▸ **DIRECTIONS FOR THIS TASK**:
Reproduce verbatim the data between the line containing "279x172 pixels." and the line containing "click(501, 22)", inclusive.

▸ **DATA LINES**:
#####

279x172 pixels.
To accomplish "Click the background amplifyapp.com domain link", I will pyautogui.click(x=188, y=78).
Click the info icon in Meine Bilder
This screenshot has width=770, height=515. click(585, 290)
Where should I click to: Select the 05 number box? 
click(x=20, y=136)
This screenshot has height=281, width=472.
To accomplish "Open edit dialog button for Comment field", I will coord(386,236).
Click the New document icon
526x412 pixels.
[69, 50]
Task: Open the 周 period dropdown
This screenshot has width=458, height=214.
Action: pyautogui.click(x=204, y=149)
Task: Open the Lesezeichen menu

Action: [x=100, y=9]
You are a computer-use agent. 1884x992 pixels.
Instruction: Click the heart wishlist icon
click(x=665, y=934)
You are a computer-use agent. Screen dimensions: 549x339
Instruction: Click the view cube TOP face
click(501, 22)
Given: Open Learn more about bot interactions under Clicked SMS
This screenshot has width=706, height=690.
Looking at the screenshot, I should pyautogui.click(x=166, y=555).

#####

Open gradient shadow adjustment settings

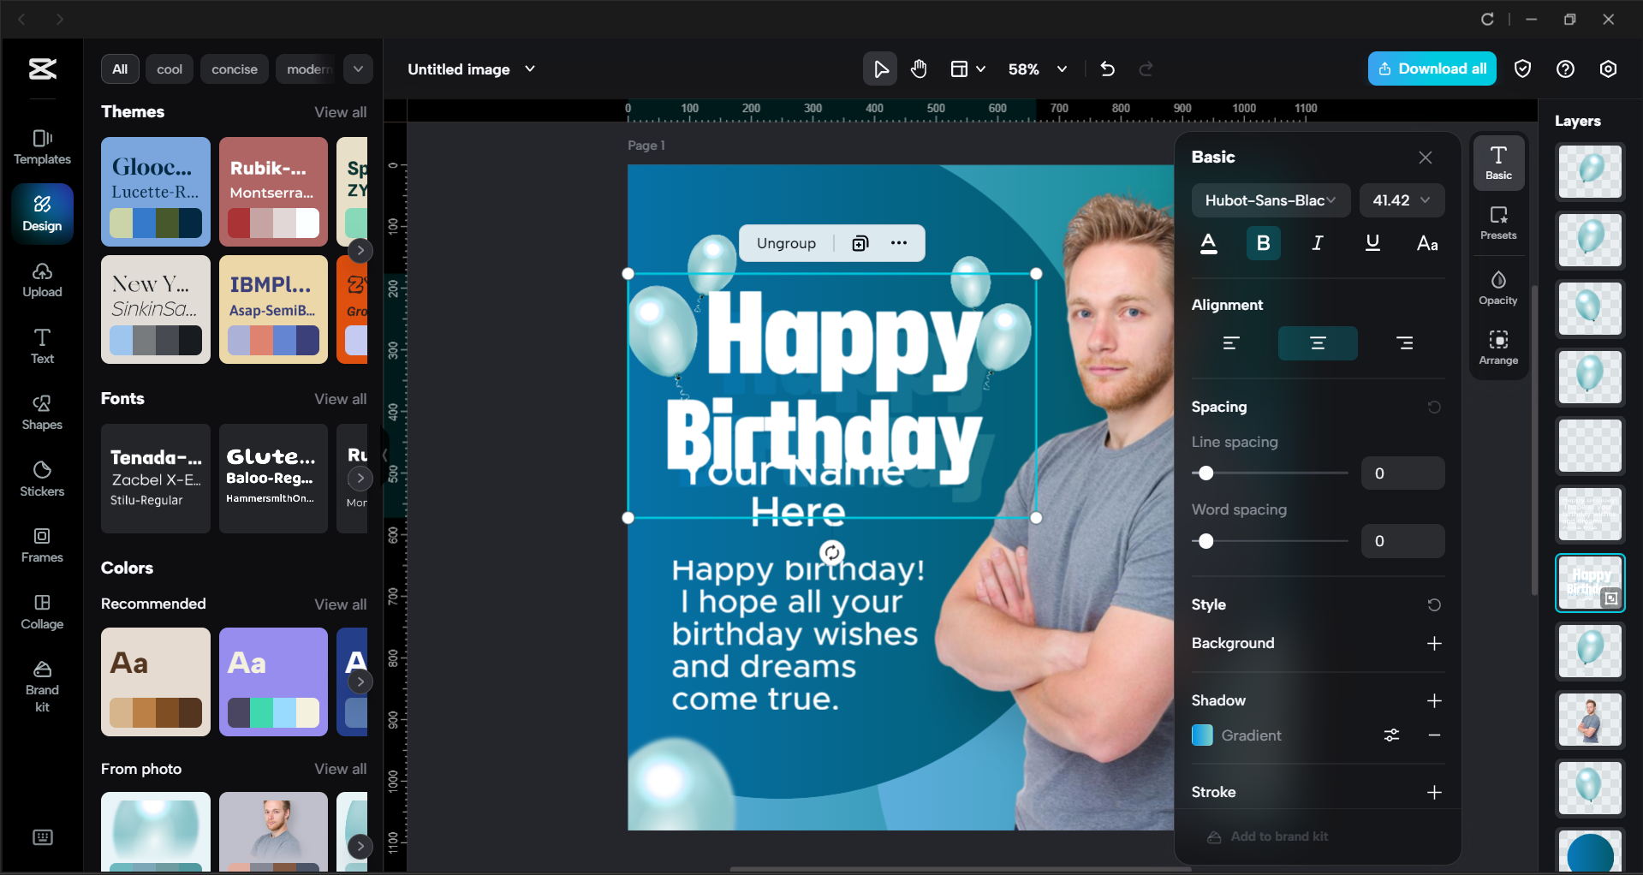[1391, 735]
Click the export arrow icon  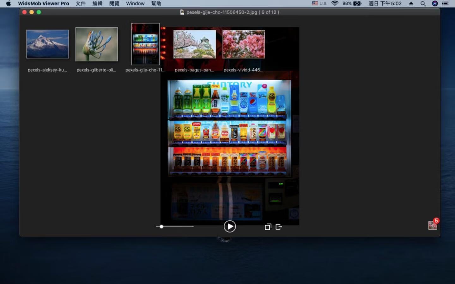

#####

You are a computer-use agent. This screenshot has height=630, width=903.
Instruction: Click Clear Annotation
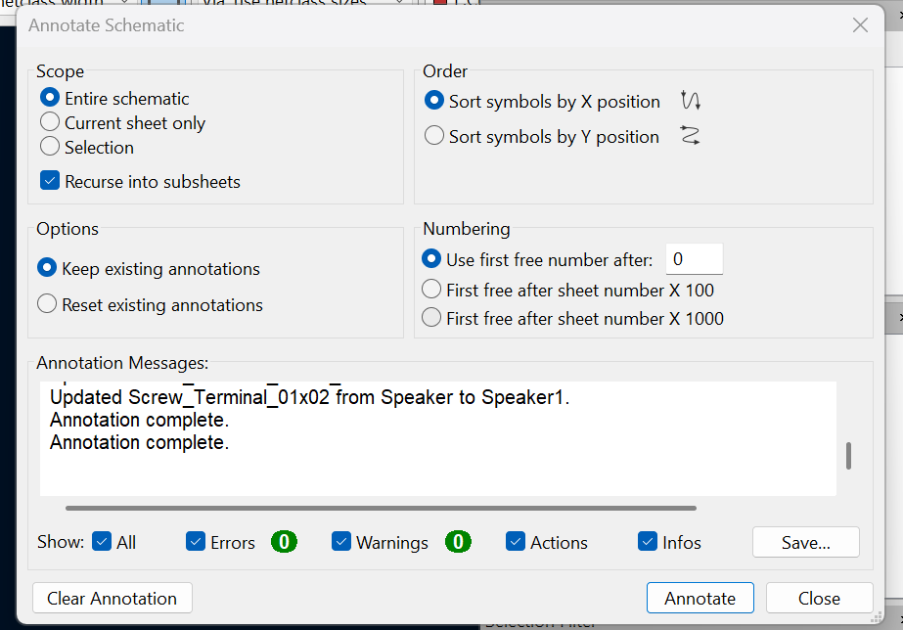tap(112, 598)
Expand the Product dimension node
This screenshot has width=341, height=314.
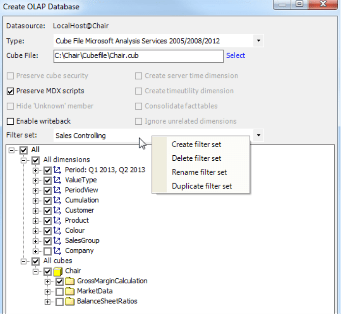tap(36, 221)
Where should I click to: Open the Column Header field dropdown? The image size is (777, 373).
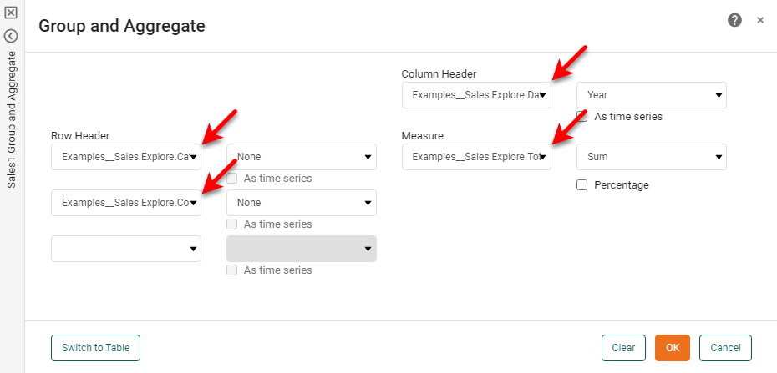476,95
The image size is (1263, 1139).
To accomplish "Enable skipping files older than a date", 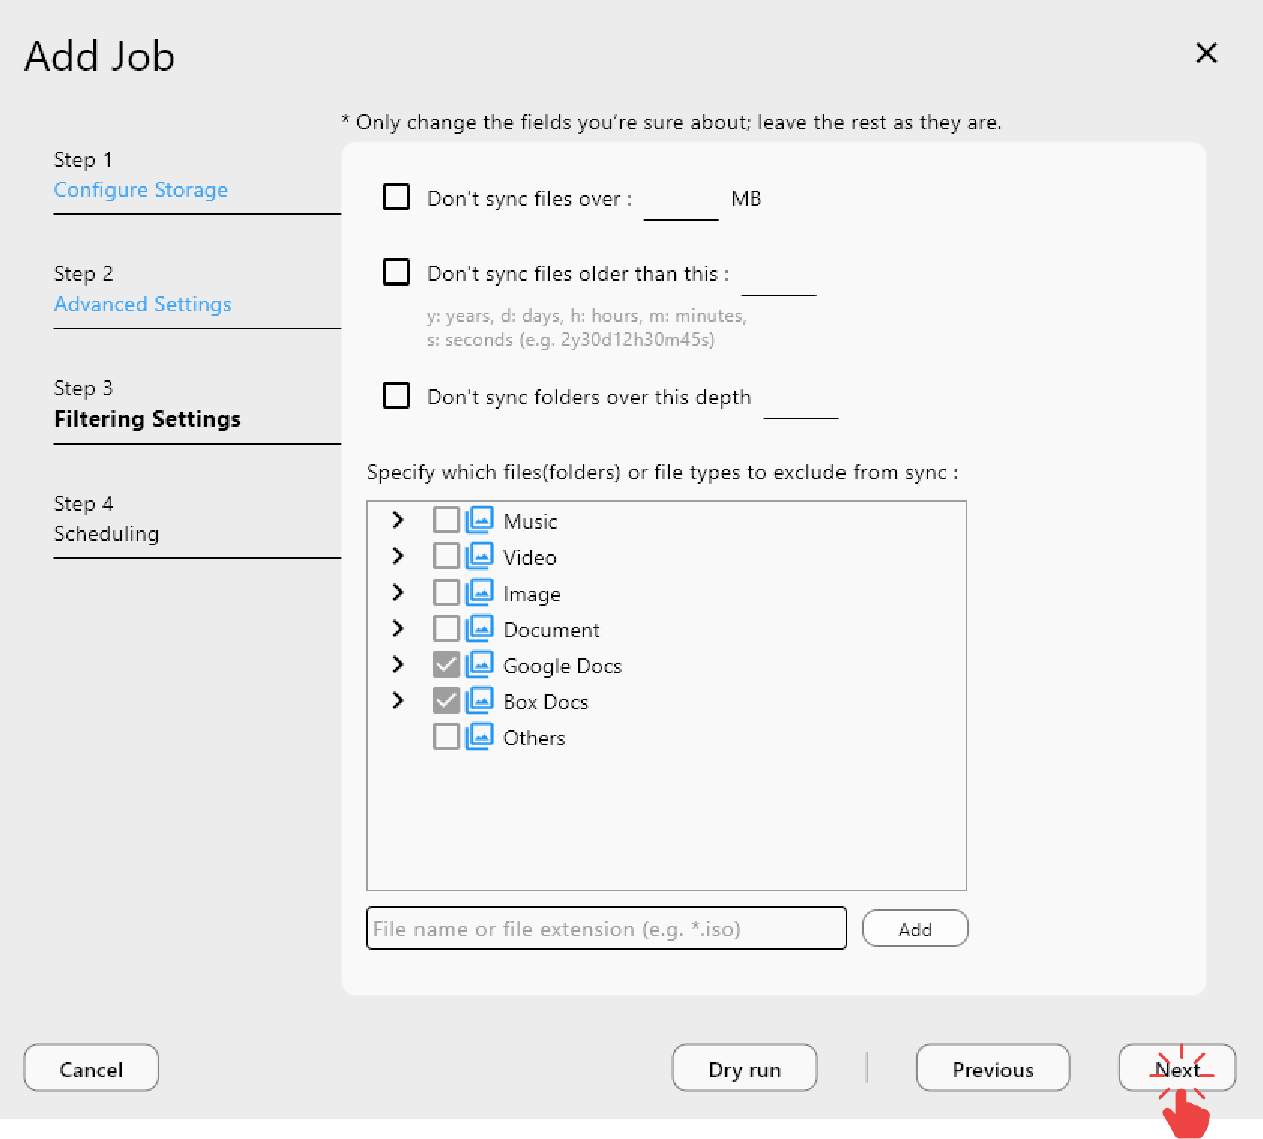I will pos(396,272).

#####

▸ **EXERCISE SOLUTION**:
279x172 pixels.
To accomplish "Click the background amplifyapp.com domain link", I will pyautogui.click(x=188, y=78).
Click the info icon in Meine Bilder
This screenshot has width=770, height=515. click(585, 290)
Where should I click to: Select the 05 number box? 
click(x=20, y=136)
This screenshot has height=281, width=472.
To accomplish "Open edit dialog button for Comment field", I will coord(386,236).
Click the New document icon
526x412 pixels.
[69, 50]
Task: Open the 周 period dropdown
This screenshot has width=458, height=214.
Action: pyautogui.click(x=204, y=149)
Task: Open the Lesezeichen menu

Action: [x=100, y=9]
You are a computer-use agent. 1884x992 pixels.
Instruction: Click the heart wishlist icon
click(x=665, y=934)
You are a computer-use agent. Screen dimensions: 549x339
Instruction: Click the view cube TOP face
click(501, 22)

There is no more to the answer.